The lesson to take from BSG? When you create your characters, make them interesting people first. Kara Thrace, Starbuck, is a stubborn, grouchy, alcoholic with serious authority issues stemming from a bad relationship with her mother. She works and plays hard, and can become deeply passionate about something once she focuses in on it. Into this unlikely figure is poured the responsibility of being either the savior or destroyer of humanity (that’s still up in the air). Oh, yeah, and she’s a crack fighter pilot and a woman, too. Those last items definitely inform the character and how she’s written, but they’re the most broad categories and least interesting.
Let’s compare her to the current Jaime Sommers, the Bionic Woman. Poor Jaime is a good example of someone who was written the opposite way. They started with a woman, then added a few cybernetic parts. She doesn’t have a terribly unique voice or background. They gave her what could be an interesting situation, having to raise a younger sister by herself, but we don’t really get to see how it’s affected her besides having to come up with awkward excuses for why she’s out so late. Her dialog, sadly, isn’t clever. She works for a shady and loosely defined government organization with limitless resources. Who doesn’t? The only thing about Jaime stand out from the crowd is her bionic implants, but those are primarily just used as plot devices. [Resists urge to make joke about implants in Hollywood–whew] So in the end, Jaime ends up coming off as just bland.
It’s interesting, because the two shows share a producer in Don Eick.
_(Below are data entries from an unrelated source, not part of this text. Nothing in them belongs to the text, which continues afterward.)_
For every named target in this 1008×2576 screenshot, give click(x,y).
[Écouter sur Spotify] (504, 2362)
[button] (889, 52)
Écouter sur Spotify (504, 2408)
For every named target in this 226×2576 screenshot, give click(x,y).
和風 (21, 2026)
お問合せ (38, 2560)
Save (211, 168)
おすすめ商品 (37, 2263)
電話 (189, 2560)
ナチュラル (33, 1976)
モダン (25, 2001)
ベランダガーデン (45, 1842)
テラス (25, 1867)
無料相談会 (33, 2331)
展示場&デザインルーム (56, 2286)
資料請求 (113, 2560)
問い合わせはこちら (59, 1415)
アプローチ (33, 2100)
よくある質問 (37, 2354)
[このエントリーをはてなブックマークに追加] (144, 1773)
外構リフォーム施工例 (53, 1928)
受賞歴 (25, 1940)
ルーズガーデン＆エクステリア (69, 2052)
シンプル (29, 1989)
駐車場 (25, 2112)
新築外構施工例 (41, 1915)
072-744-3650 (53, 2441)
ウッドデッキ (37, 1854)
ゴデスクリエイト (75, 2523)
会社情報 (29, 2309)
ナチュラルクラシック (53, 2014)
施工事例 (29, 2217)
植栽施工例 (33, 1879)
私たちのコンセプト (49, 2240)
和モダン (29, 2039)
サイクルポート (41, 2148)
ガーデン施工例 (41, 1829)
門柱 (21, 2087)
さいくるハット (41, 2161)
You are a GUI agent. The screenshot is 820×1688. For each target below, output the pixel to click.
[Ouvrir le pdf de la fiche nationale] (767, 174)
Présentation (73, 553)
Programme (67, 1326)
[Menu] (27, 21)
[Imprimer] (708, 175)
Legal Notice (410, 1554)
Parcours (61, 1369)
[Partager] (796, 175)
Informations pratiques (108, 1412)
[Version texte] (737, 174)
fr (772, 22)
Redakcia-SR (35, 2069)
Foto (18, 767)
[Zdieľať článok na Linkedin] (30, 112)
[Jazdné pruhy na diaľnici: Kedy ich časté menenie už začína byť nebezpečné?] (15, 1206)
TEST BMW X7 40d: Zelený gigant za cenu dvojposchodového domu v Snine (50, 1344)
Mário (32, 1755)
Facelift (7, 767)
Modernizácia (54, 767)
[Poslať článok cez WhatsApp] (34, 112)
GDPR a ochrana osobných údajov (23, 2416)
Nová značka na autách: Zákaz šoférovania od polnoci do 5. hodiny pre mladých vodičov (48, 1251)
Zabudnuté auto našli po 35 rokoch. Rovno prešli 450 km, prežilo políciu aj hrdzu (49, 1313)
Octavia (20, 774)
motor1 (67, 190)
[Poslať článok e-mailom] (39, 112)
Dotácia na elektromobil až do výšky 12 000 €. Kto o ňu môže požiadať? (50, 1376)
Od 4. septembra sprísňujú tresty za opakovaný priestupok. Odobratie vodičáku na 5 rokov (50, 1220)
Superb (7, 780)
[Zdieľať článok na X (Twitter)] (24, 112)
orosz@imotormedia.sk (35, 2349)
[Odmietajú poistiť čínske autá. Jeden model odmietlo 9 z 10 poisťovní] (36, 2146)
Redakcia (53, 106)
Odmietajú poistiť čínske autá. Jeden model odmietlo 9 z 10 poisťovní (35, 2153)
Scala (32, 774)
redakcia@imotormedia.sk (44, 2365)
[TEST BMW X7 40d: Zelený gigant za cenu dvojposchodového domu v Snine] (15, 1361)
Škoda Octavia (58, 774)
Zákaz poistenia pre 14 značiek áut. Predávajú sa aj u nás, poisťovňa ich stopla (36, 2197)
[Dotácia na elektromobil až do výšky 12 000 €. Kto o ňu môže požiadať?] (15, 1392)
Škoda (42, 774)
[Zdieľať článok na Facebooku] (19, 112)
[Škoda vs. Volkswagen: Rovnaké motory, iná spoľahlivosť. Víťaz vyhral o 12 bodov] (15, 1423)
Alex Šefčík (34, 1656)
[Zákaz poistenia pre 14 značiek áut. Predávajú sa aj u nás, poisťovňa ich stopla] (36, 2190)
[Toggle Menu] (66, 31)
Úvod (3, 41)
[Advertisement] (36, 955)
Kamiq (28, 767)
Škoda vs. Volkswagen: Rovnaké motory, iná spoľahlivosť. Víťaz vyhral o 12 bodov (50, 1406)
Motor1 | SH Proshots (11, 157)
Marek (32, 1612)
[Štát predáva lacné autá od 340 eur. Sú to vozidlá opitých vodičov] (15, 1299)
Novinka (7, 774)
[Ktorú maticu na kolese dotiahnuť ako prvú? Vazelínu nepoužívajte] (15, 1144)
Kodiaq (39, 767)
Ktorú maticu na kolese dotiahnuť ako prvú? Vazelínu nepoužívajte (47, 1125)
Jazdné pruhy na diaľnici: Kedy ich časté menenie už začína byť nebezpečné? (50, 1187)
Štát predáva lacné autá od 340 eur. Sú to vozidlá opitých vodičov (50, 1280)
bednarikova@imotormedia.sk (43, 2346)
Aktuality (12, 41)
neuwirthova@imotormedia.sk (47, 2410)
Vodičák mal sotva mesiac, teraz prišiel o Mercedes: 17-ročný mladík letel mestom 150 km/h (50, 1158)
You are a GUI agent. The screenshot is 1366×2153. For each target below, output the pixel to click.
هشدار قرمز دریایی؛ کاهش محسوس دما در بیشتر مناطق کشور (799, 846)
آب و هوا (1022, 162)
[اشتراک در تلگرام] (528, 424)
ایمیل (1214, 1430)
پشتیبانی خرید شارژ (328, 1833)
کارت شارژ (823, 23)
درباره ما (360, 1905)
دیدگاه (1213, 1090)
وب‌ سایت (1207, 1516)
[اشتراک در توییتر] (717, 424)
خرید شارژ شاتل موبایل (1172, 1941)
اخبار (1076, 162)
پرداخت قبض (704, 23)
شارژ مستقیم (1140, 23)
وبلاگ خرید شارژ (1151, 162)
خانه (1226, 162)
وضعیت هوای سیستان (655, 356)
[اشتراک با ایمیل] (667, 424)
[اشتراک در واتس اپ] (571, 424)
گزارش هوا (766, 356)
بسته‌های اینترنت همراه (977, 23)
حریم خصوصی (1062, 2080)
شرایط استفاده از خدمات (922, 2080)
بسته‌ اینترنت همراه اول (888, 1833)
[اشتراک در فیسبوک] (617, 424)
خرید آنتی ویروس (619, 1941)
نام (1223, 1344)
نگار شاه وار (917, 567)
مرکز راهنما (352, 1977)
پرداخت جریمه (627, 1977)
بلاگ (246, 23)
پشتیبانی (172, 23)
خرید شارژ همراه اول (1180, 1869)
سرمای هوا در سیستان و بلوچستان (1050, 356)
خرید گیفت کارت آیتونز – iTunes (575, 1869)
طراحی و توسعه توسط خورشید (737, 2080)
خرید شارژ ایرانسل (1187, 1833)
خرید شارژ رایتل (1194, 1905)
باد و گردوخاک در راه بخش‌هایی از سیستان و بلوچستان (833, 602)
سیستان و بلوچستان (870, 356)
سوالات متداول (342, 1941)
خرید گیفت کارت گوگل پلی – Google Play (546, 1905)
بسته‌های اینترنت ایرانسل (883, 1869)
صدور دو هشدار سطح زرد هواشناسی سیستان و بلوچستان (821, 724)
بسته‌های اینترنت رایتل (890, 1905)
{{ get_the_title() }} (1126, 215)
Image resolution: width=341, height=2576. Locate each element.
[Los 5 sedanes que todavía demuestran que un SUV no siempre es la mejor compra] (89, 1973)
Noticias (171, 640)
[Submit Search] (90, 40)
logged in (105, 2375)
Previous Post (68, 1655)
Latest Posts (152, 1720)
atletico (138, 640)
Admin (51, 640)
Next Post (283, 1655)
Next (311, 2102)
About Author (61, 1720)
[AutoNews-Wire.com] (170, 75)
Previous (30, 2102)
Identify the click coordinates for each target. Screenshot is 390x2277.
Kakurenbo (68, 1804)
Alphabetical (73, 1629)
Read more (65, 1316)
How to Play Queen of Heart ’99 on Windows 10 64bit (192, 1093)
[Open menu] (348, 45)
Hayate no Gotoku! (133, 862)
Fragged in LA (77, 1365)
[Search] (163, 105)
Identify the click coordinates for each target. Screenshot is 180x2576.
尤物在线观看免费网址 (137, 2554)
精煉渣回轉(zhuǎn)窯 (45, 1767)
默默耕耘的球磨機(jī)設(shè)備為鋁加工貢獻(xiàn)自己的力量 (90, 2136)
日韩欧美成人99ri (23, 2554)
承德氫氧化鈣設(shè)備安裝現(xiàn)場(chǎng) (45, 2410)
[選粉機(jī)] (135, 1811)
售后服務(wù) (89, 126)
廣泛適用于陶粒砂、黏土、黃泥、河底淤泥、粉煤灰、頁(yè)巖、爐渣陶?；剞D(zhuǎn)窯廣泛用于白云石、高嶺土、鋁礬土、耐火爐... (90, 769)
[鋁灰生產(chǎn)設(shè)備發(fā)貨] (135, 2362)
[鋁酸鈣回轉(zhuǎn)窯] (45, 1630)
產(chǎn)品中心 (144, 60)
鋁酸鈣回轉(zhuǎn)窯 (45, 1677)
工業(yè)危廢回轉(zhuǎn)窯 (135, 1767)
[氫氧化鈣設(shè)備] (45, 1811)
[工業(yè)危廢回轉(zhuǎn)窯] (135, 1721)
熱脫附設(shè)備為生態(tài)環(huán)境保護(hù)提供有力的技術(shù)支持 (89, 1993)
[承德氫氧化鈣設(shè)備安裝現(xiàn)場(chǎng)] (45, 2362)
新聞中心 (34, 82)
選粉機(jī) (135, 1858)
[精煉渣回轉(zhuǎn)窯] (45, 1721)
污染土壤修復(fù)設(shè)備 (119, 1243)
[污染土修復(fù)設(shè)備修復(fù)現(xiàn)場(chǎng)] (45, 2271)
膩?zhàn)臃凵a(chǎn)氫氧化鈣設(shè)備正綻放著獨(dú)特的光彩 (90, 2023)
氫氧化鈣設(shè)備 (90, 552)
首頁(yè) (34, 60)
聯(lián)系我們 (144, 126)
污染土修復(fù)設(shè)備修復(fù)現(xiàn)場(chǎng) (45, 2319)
You have to wonder what happened.
I guess my point is that when you really sit down to start fleshing out the character, you need to go straight for the most specific details you can. If your hero is the only person in three counties who can skin a potato in under an hour, start with that. There’s nothing wrong with starting with sex, but make sure there’s something interesting about the fact that your hero is a particular gender (or race, even), and it’s not just a flip of the coin.
I dunno, this is all pretty obvious, I guess. I think I’m mostly just working out for myself why “Bionic Woman” is such a failure when it should have been good. Carry on, nothing to see here.